FAQ: Who Made Twerking Famous?
Who is the single person most responsible for twerking's global fame?
Nobody single-handedly did it, but Miley Cyrus gets the most credit. Her 2013 VMAs thing was the spark that turned a subculture thing into mainstream pop culture madness.
Did Beyoncé make twerking famous?
Beyoncé did twerk in "Partition" and her Mrs. Carter tour, sure. But she wasn't the main reason it got famous. She helped keep it in pop culture, but the big breakthrough? That's Miley and the New Orleans bounce scene before her.
What role did the song "Back That Azz Up" play?

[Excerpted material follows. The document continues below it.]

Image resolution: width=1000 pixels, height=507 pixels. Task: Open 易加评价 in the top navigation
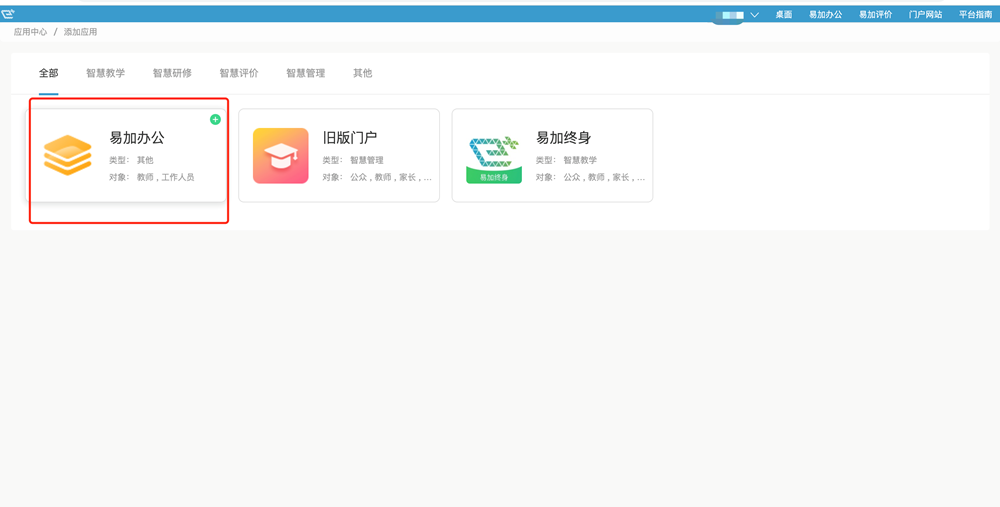click(875, 15)
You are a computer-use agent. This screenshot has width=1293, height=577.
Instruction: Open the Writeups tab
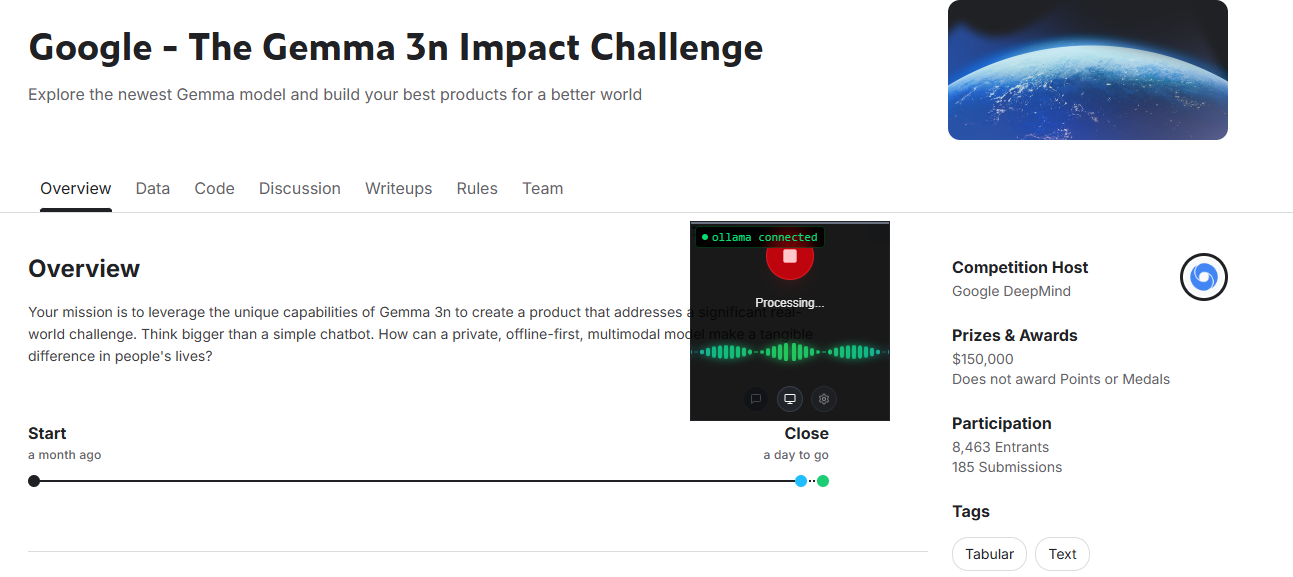(399, 188)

Juvenile's 2002 track was huge. It basically told the whole hip-hop audience how to do the dance. Club anthem. Made twerking a standard party thing years before anyone outside knew about it.
Is twerking a new dance?
Not at all. It's an old thing updated. Direct line to the Mapouka dance from West Africa. Centuries-old tradition, just dressed up for today.
Resumen Corto
- Origen Africano: El baile tiene sus raíces en la danza Mapouka de África Occidental, no en la cultura pop moderna.
- Popularizador Clave: Miley Cyrus llevó el twerking a la audiencia global masiva con su actuación en los VMAs de 2013.
- Pioneros del Bounce: Artistas de Nueva Orleans como DJ Jubilee y Big Freedia crearon y mantuvieron el baile durante décadas antes de que fuera famoso.